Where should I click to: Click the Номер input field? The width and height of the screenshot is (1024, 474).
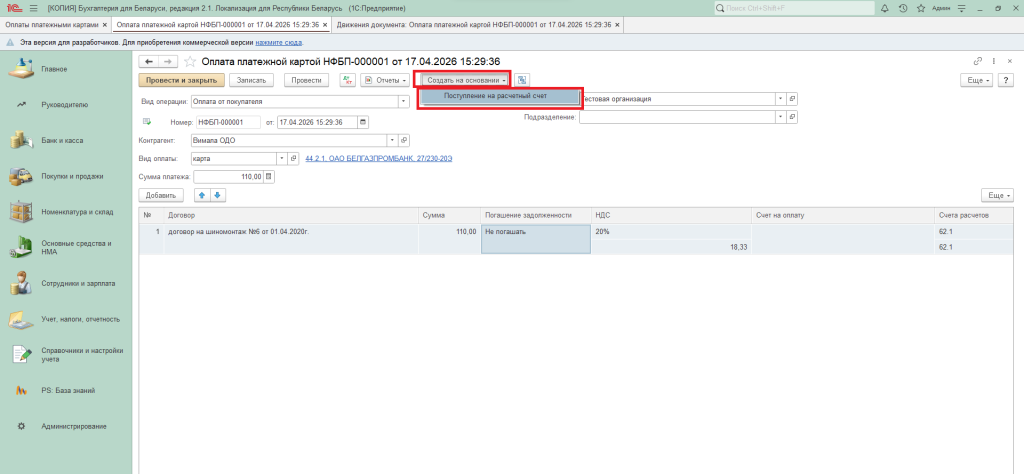tap(227, 122)
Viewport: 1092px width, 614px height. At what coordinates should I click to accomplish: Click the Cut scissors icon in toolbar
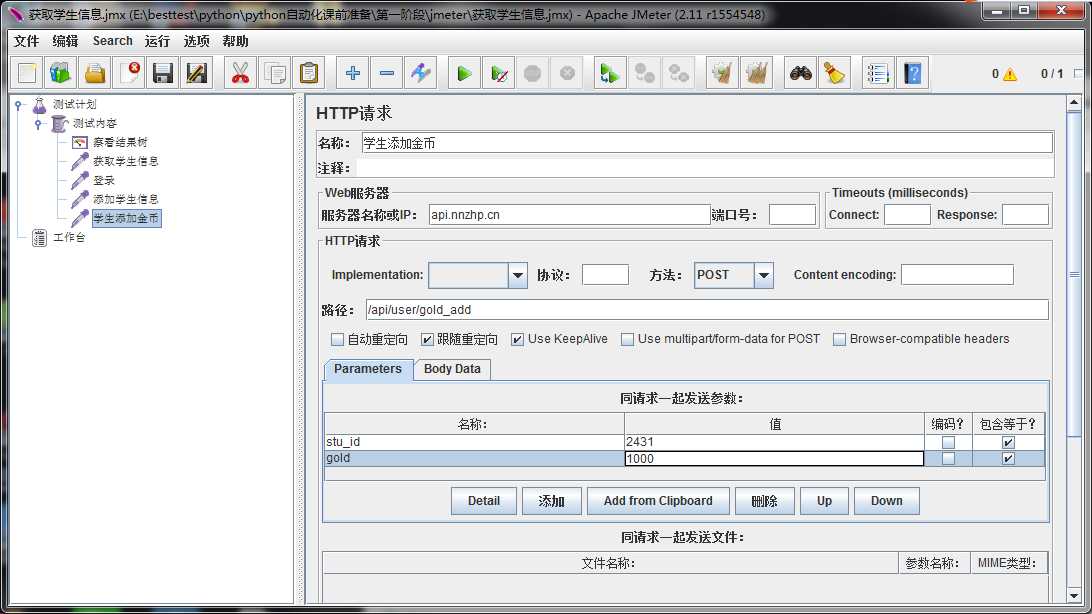240,73
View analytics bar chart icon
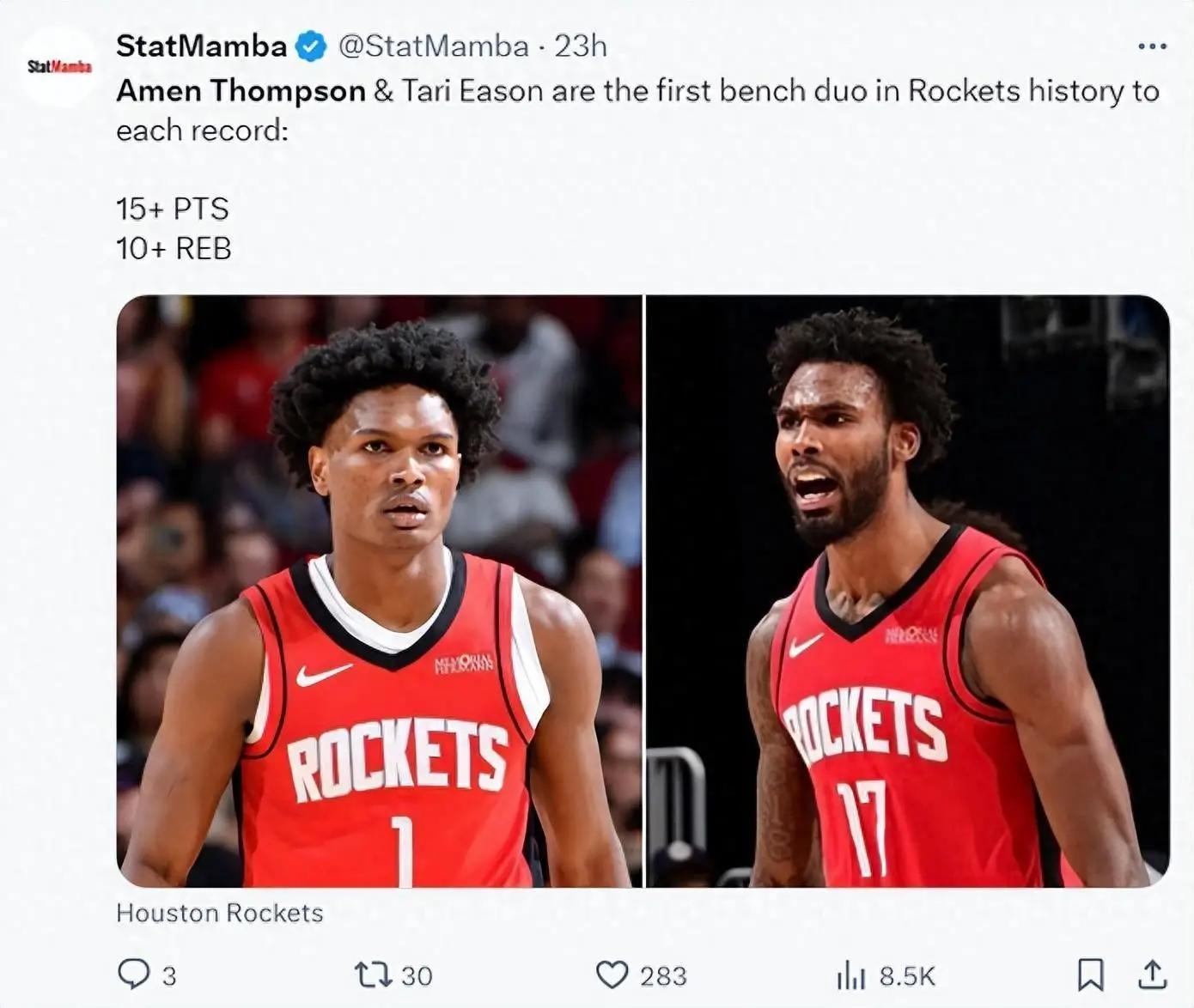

------------------------------------------------

> _Task_: Apart from the pictures, the whole listing should be reproduced exactly.

> _Exercise answer_:
Where should I click to: Click the Номер input field? The width and height of the screenshot is (1024, 474).
tap(227, 122)
Viewport: 1092px width, 614px height. At what coordinates should I click to accomplish: Click the Cut scissors icon in toolbar
240,73
View analytics bar chart icon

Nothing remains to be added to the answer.